**The task**
Each entry has to be reproduced in full, exactly as given.

··· The data

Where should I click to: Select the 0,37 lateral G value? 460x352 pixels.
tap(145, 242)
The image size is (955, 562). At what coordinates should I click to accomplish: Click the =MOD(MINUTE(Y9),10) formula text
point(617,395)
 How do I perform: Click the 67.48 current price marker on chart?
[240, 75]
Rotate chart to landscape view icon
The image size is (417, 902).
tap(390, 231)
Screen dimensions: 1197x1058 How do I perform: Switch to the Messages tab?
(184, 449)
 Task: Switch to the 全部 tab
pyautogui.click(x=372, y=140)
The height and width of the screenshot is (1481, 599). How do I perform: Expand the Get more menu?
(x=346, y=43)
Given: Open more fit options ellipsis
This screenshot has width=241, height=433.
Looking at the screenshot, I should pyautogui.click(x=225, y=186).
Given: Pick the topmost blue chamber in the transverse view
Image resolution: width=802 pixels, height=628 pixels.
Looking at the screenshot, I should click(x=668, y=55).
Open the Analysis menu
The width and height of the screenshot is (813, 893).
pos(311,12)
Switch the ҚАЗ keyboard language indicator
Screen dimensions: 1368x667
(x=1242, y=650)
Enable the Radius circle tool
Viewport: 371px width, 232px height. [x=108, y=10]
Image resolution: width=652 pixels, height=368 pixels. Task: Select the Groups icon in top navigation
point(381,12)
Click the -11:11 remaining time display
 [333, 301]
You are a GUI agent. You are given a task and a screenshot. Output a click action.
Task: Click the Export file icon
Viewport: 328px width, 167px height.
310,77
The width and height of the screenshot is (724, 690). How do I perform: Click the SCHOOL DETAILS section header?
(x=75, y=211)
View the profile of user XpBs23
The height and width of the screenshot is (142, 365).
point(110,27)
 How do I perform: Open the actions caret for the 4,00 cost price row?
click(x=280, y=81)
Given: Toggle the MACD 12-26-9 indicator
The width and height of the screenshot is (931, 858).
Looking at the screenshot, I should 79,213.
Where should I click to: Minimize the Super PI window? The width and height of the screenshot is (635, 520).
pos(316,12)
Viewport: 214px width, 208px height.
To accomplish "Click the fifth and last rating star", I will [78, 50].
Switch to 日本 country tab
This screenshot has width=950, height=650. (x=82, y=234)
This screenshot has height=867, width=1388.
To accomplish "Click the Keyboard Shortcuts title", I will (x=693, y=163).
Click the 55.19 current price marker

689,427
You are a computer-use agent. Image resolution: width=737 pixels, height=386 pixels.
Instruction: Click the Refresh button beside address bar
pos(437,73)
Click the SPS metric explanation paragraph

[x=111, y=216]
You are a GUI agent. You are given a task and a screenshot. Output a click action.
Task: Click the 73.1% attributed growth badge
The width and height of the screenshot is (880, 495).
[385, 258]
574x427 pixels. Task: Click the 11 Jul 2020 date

······

**Exercise solution**
Where should I click to: Select the 0,37 lateral G value? 460x352 pixels.
tap(145, 242)
The image size is (955, 562). At what coordinates should I click to accomplish: Click the =MOD(MINUTE(Y9),10) formula text
point(617,395)
 How do I perform: Click the 67.48 current price marker on chart?
[240, 75]
Rotate chart to landscape view icon
The image size is (417, 902).
tap(390, 231)
Screen dimensions: 1197x1058 How do I perform: Switch to the Messages tab?
(184, 449)
 Task: Switch to the 全部 tab
pyautogui.click(x=372, y=140)
The height and width of the screenshot is (1481, 599). How do I perform: Expand the Get more menu?
(x=346, y=43)
Given: Open more fit options ellipsis
This screenshot has width=241, height=433.
Looking at the screenshot, I should pyautogui.click(x=225, y=186).
Given: Pick the topmost blue chamber in the transverse view
Image resolution: width=802 pixels, height=628 pixels.
Looking at the screenshot, I should click(x=668, y=55).
Open the Analysis menu
The width and height of the screenshot is (813, 893).
pos(311,12)
Switch the ҚАЗ keyboard language indicator
Screen dimensions: 1368x667
(x=1242, y=650)
Enable the Radius circle tool
Viewport: 371px width, 232px height. [x=108, y=10]
Image resolution: width=652 pixels, height=368 pixels. Task: Select the Groups icon in top navigation
point(381,12)
Click the -11:11 remaining time display
 [333, 301]
You are a GUI agent. You are given a task and a screenshot. Output a click action.
Task: Click the Export file icon
Viewport: 328px width, 167px height.
310,77
The width and height of the screenshot is (724, 690). How do I perform: Click the SCHOOL DETAILS section header?
(x=75, y=211)
View the profile of user XpBs23
The height and width of the screenshot is (142, 365).
point(110,27)
 How do I perform: Open the actions caret for the 4,00 cost price row?
click(x=280, y=81)
Given: Toggle the MACD 12-26-9 indicator
The width and height of the screenshot is (931, 858).
Looking at the screenshot, I should 79,213.
Where should I click to: Minimize the Super PI window? The width and height of the screenshot is (635, 520).
pos(316,12)
Viewport: 214px width, 208px height.
To accomplish "Click the fifth and last rating star", I will [78, 50].
Switch to 日本 country tab
This screenshot has width=950, height=650. (x=82, y=234)
This screenshot has height=867, width=1388.
To accomplish "Click the Keyboard Shortcuts title", I will (x=693, y=163).
Click the 55.19 current price marker

689,427
You are a computer-use agent. Image resolution: width=737 pixels, height=386 pixels.
Instruction: Click the Refresh button beside address bar
pos(437,73)
Click the SPS metric explanation paragraph

[x=111, y=216]
You are a GUI agent. You are given a task and a screenshot. Output a click action.
Task: Click the 73.1% attributed growth badge
The width and height of the screenshot is (880, 495).
[385, 258]
574x427 pixels. Task: Click the 11 Jul 2020 date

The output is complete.